→ Task to complete
Exact reproduction is required for the lines below starting at the line with "This screenshot has width=1389, height=868." and ending at the line with "Screen dimensions: 1056x757", both included. No other lines, and no pictures.

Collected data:
+++

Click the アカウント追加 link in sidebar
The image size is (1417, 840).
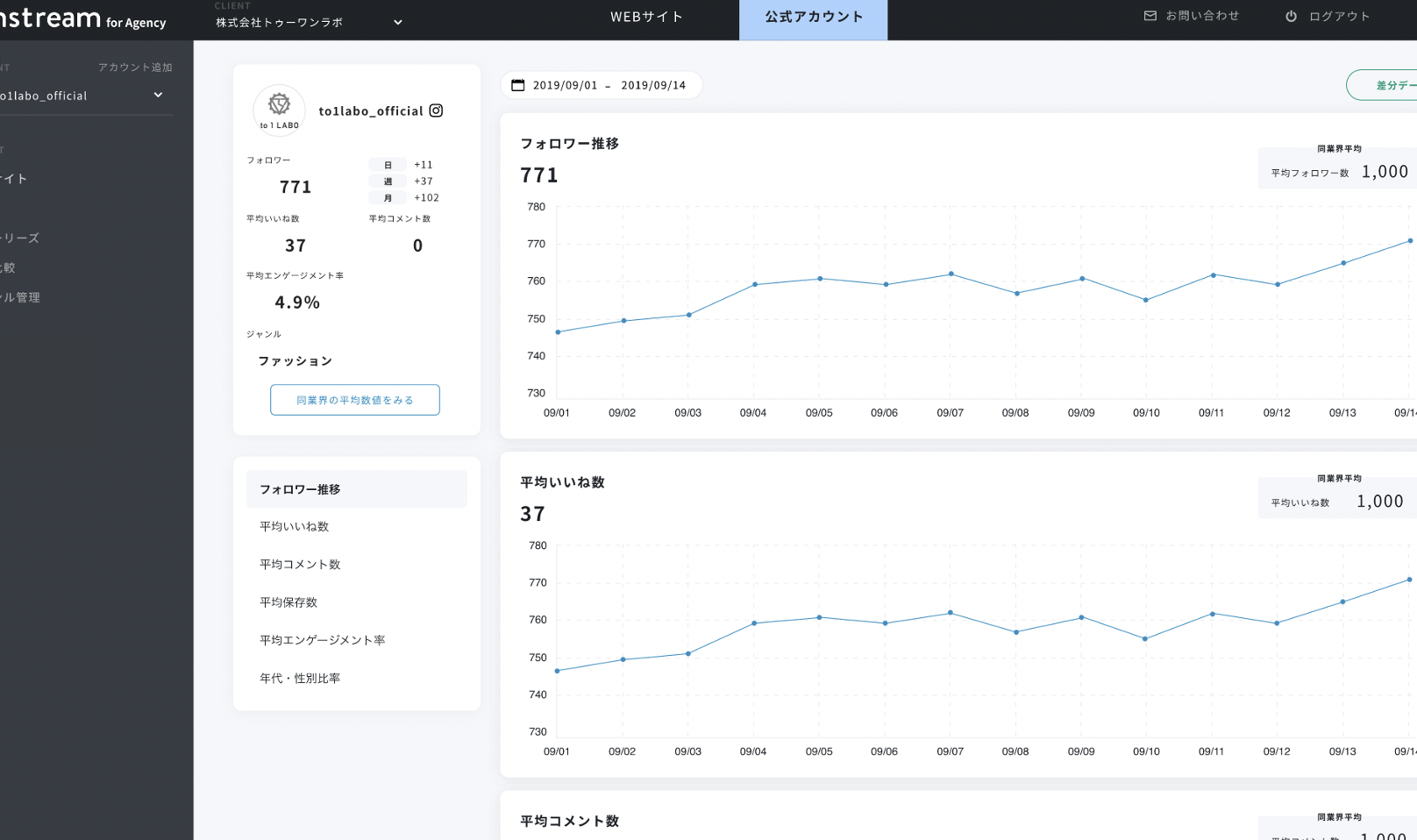[135, 68]
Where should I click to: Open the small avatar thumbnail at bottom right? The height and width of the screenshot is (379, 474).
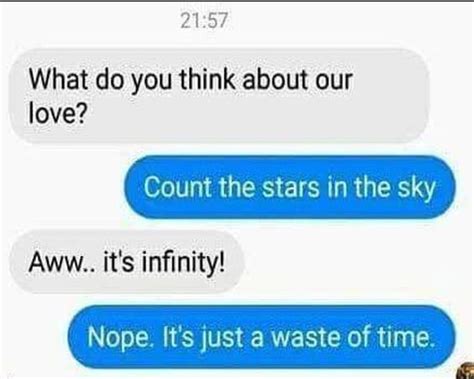pyautogui.click(x=466, y=371)
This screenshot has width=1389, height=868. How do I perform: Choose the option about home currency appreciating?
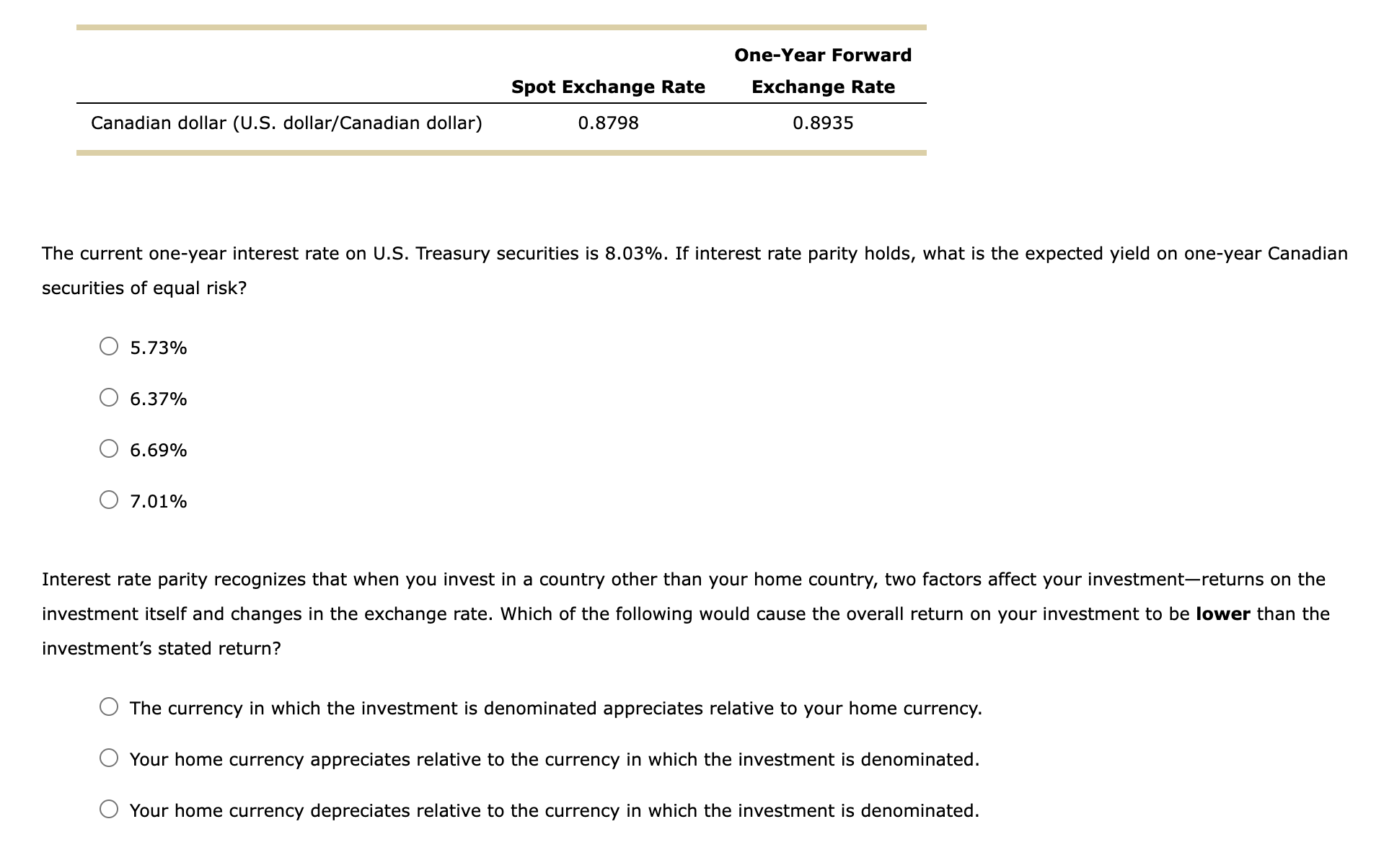109,758
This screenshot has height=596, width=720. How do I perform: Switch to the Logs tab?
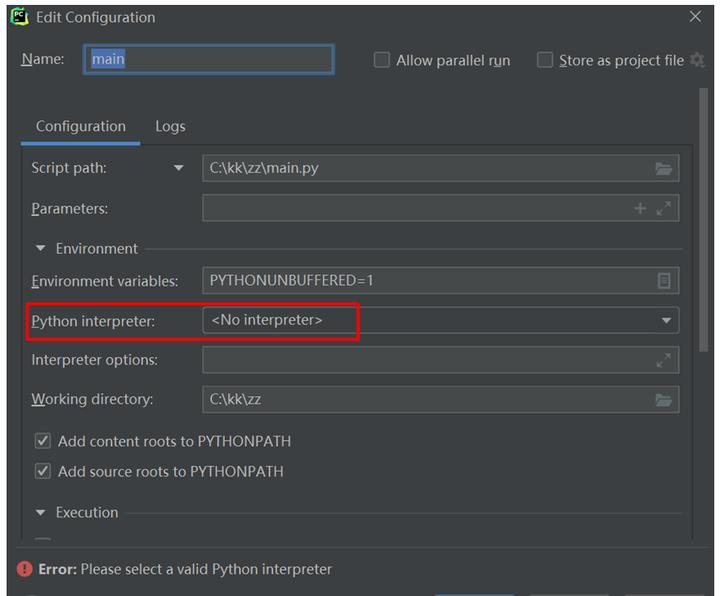tap(170, 126)
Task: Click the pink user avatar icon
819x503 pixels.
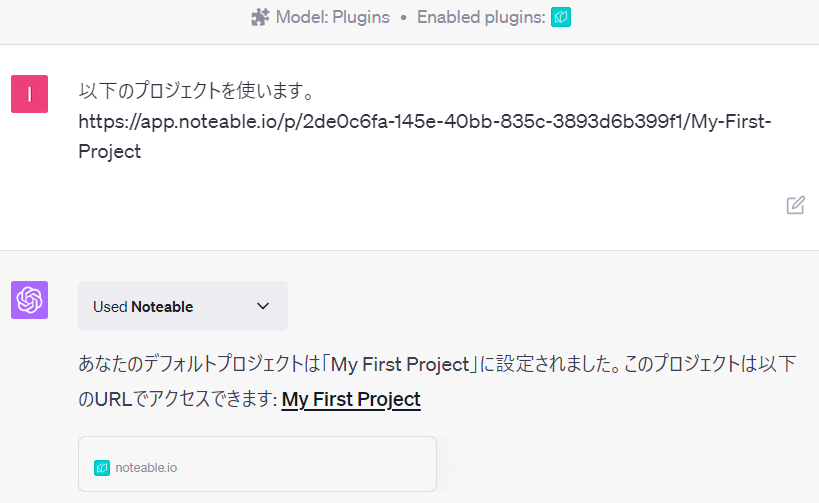Action: click(30, 94)
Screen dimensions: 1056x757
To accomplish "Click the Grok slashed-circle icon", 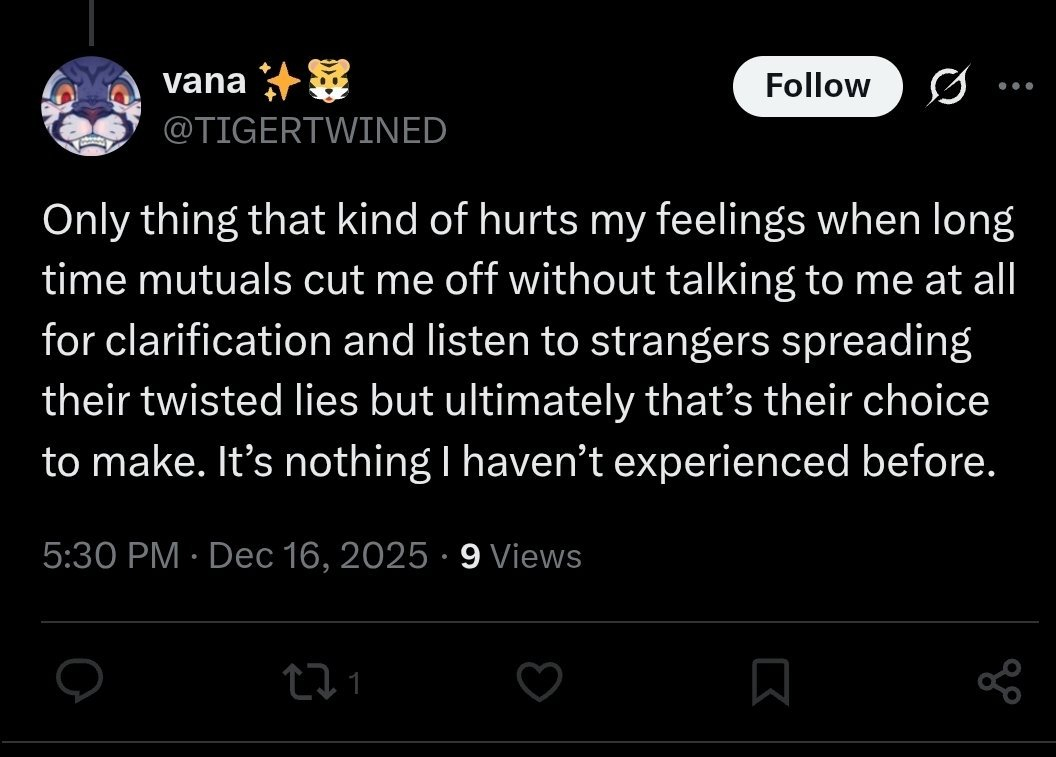I will coord(941,89).
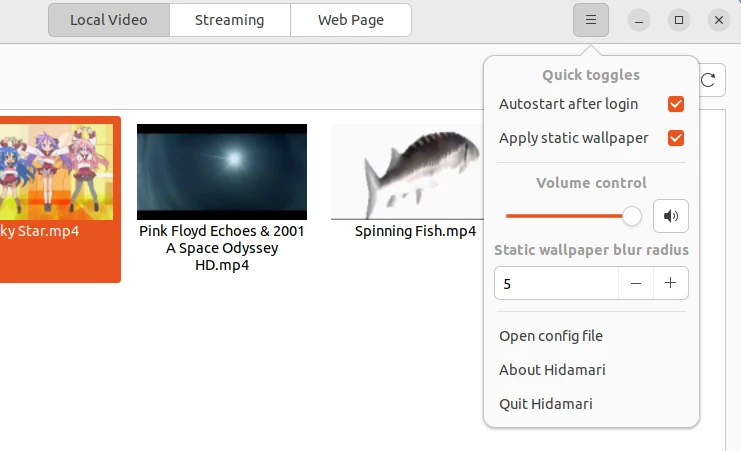The image size is (741, 451).
Task: Decrease blur radius with minus button
Action: tap(635, 284)
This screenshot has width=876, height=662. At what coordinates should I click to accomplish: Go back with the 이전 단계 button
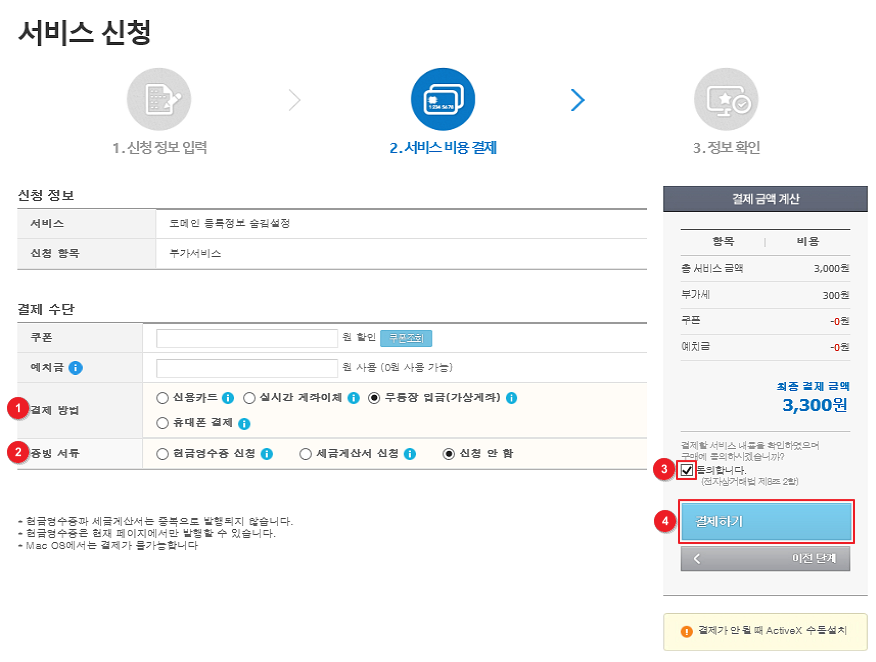(x=765, y=558)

+++

→ Written response
This screenshot has width=1389, height=868. How do I perform: Choose the option about home currency appreciating?
109,758
This screenshot has height=596, width=720. How do I perform: Switch to the Logs tab?
tap(170, 126)
Task: Click the pink user avatar icon
819x503 pixels.
Action: click(30, 94)
Screen dimensions: 1056x757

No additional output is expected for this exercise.